━━ Input data ━━
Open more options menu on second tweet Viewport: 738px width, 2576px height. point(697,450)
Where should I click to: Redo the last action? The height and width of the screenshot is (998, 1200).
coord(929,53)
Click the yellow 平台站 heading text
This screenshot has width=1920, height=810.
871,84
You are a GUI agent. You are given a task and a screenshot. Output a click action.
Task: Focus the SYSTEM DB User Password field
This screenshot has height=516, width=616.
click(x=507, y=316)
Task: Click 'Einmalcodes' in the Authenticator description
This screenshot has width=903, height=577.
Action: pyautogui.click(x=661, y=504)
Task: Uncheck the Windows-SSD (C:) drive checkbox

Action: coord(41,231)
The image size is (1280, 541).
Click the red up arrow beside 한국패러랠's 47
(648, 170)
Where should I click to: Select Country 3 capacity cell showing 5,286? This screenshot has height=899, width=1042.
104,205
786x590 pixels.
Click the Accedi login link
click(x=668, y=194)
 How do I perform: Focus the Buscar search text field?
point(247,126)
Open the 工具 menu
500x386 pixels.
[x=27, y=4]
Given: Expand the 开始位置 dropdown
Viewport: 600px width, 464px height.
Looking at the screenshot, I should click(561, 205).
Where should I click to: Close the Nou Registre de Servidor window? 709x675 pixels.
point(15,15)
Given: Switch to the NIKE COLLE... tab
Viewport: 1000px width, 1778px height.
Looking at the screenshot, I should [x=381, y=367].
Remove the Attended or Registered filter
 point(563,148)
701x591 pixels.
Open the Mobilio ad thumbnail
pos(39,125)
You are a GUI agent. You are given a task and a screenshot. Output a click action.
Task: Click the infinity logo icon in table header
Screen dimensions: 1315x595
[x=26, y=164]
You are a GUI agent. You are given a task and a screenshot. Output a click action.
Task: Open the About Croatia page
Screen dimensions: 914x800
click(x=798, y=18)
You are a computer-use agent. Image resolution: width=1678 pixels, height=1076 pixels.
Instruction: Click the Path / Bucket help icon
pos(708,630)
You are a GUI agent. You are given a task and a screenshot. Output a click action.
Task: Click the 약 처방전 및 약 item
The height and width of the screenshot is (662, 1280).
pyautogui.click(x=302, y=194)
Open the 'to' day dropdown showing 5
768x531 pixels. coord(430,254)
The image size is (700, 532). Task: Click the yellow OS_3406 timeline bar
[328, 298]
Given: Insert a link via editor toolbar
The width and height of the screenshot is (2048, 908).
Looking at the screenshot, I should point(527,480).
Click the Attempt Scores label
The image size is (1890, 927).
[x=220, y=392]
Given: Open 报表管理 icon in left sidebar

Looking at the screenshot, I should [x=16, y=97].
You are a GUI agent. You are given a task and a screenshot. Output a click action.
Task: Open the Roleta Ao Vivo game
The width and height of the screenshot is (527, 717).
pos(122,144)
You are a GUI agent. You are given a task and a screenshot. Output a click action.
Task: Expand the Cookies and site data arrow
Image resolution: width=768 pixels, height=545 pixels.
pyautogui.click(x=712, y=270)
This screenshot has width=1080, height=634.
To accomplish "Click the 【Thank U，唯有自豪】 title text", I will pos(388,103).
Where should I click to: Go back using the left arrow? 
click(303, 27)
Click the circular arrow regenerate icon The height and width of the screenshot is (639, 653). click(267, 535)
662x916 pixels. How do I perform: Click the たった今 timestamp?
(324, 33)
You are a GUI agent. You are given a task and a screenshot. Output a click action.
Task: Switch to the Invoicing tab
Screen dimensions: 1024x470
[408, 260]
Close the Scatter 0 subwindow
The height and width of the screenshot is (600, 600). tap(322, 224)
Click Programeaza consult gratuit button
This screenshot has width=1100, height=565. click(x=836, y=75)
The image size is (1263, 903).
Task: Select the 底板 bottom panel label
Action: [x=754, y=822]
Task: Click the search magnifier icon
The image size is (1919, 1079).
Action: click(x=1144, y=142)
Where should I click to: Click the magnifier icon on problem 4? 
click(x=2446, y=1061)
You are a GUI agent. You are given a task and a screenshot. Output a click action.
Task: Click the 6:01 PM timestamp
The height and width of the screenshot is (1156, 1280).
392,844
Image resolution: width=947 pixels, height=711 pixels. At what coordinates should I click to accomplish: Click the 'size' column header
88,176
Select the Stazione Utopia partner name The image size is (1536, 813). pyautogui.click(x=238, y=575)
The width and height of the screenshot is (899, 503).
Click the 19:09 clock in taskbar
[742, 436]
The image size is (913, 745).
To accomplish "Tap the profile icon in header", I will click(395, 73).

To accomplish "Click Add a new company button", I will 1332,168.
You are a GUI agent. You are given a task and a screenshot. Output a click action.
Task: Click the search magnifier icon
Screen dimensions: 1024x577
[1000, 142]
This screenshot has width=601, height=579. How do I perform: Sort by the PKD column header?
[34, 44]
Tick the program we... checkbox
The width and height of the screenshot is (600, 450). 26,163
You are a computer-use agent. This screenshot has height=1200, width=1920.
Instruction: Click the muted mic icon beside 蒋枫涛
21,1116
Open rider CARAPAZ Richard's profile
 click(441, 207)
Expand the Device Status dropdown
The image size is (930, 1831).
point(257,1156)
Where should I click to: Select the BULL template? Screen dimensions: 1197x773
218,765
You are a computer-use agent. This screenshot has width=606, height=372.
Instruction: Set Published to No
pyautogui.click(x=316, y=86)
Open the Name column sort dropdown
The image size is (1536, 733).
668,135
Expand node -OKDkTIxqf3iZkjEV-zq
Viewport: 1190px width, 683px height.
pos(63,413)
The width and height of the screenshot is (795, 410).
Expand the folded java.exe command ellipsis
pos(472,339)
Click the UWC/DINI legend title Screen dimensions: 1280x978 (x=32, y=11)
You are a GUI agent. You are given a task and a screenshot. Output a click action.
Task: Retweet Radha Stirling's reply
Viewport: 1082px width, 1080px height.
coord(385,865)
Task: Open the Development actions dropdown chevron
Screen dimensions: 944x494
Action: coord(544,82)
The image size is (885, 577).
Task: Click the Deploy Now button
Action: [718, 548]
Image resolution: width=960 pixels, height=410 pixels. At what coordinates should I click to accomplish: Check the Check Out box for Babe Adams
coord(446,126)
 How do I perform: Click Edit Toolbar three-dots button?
━━━
▶ [Work order]: Return, please, the lines of the data from the first through the line containing "You are a computer-use agent. Image", both kept, exactly as they stand and nothing more.

▶ [Task result]:
Open more options menu on second tweet Viewport: 738px width, 2576px height. point(697,450)
Where should I click to: Redo the last action? The height and width of the screenshot is (998, 1200).
coord(929,53)
Click the yellow 平台站 heading text
This screenshot has width=1920, height=810.
871,84
You are a GUI agent. You are given a task and a screenshot. Output a click action.
Task: Focus the SYSTEM DB User Password field
This screenshot has height=516, width=616.
click(x=507, y=316)
Task: Click 'Einmalcodes' in the Authenticator description
This screenshot has width=903, height=577.
Action: pyautogui.click(x=661, y=504)
Task: Uncheck the Windows-SSD (C:) drive checkbox

Action: coord(41,231)
The image size is (1280, 541).
Click the red up arrow beside 한국패러랠's 47
(648, 170)
Where should I click to: Select Country 3 capacity cell showing 5,286? This screenshot has height=899, width=1042.
104,205
786x590 pixels.
Click the Accedi login link
click(x=668, y=194)
 How do I perform: Focus the Buscar search text field?
point(247,126)
Open the 工具 menu
500x386 pixels.
[x=27, y=4]
Given: Expand the 开始位置 dropdown
Viewport: 600px width, 464px height.
Looking at the screenshot, I should click(561, 205).
Where should I click to: Close the Nou Registre de Servidor window? 709x675 pixels.
point(15,15)
Given: Switch to the NIKE COLLE... tab
Viewport: 1000px width, 1778px height.
Looking at the screenshot, I should [x=381, y=367].
Remove the Attended or Registered filter
 point(563,148)
701x591 pixels.
Open the Mobilio ad thumbnail
pos(39,125)
You are a GUI agent. You are given a task and a screenshot. Output a click action.
Task: Click the infinity logo icon in table header
Screen dimensions: 1315x595
[x=26, y=164]
You are a GUI agent. You are given a task and a screenshot. Output a click action.
Task: Open the About Croatia page
Screen dimensions: 914x800
click(x=798, y=18)
You are a computer-use agent. Image resolution: width=1678 pixels, height=1076 pixels.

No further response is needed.